Where Do Digital Citizenship & Information Literacy Intersect?
May 23, 2016
When we talk about wanting to build “good digital citizens,” we’re also talking about the need for students to be information literate—the two go hand in hand! As a result of this connection, information literacy and digital citizenship instruction often intersect. So we asked some of our favorite colleagues: “What is the most important thing you do to create digital citizens?” Some of their responses speak to this intersection...
Pam Harland (@pamlibrarian), Librarian, Sanborn Regional High School (NH): “I meet teachers and students at their point of need and provide them with just-in-time information literacy instruction embedded across the curriculum. When students hear the same consistent message (how to research) from all of their content-area teachers, it becomes a habit.”
Stony Evans (@stony12270), Library Teacher, Lakeside High School (AR): “I enjoy helping student patrons question and evaluate information sources. I also work to help them access credible information sources using print materials, electronic books, databases, and Internet search techniques. Britannica School is part of that authoritative tool set!”
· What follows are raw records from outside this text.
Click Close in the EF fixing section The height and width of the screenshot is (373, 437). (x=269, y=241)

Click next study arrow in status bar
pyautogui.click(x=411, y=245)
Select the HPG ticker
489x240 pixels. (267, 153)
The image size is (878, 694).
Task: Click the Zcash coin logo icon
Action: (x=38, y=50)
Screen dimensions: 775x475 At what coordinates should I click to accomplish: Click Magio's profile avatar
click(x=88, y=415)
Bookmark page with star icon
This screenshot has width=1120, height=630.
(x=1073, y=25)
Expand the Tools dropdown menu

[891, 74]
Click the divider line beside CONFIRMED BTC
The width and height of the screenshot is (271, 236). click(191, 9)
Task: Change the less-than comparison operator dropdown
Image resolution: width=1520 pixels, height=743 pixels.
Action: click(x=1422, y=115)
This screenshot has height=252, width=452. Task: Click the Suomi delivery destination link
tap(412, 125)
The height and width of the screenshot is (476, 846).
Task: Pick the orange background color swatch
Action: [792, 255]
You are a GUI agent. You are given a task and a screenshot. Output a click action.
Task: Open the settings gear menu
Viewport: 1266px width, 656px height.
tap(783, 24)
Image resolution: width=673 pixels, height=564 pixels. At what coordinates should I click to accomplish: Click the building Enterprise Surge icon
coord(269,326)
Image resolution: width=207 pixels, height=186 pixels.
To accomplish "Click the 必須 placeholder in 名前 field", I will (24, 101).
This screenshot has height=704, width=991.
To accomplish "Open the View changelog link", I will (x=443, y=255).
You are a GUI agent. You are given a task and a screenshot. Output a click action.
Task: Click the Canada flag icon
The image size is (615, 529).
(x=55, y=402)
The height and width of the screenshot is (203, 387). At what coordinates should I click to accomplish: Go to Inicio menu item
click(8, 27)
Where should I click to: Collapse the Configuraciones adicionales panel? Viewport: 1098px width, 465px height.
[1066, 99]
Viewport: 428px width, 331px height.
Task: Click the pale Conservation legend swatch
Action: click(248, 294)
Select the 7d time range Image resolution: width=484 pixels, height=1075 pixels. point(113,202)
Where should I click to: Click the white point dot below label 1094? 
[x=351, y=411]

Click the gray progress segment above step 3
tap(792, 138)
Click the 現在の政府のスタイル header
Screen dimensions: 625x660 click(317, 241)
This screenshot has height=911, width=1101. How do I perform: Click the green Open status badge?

Sue Kowalski (@spkowalski), Instructor of School Librarianship, Pine Grove Middle School (NY): “Exposure to a variety of tools, resources, experiences, strategies, and practice in authentic applications”
Dr. Laura Shenenman (@DrLauraSheneman), Librarian, Region 1 Education Service Center (TX): “The most important way I support information literacy is by providing a set of high quality instructional resources to my regional area of students and educators. These resources have already been evaluated for authority and accuracy.”
Digital citizenship is a fundamental part of information literacy. As we teach students how to be good digital citizens, we are also teaching them where to find information, how to know if the information they have is accurate and appropriate, and how to responsibly use what they discover.
Integrating these skills across the curriculum through authentic tasks—and with guidance around which sources to use and why—will help all of our students be better citizens in both the digital and physical worlds!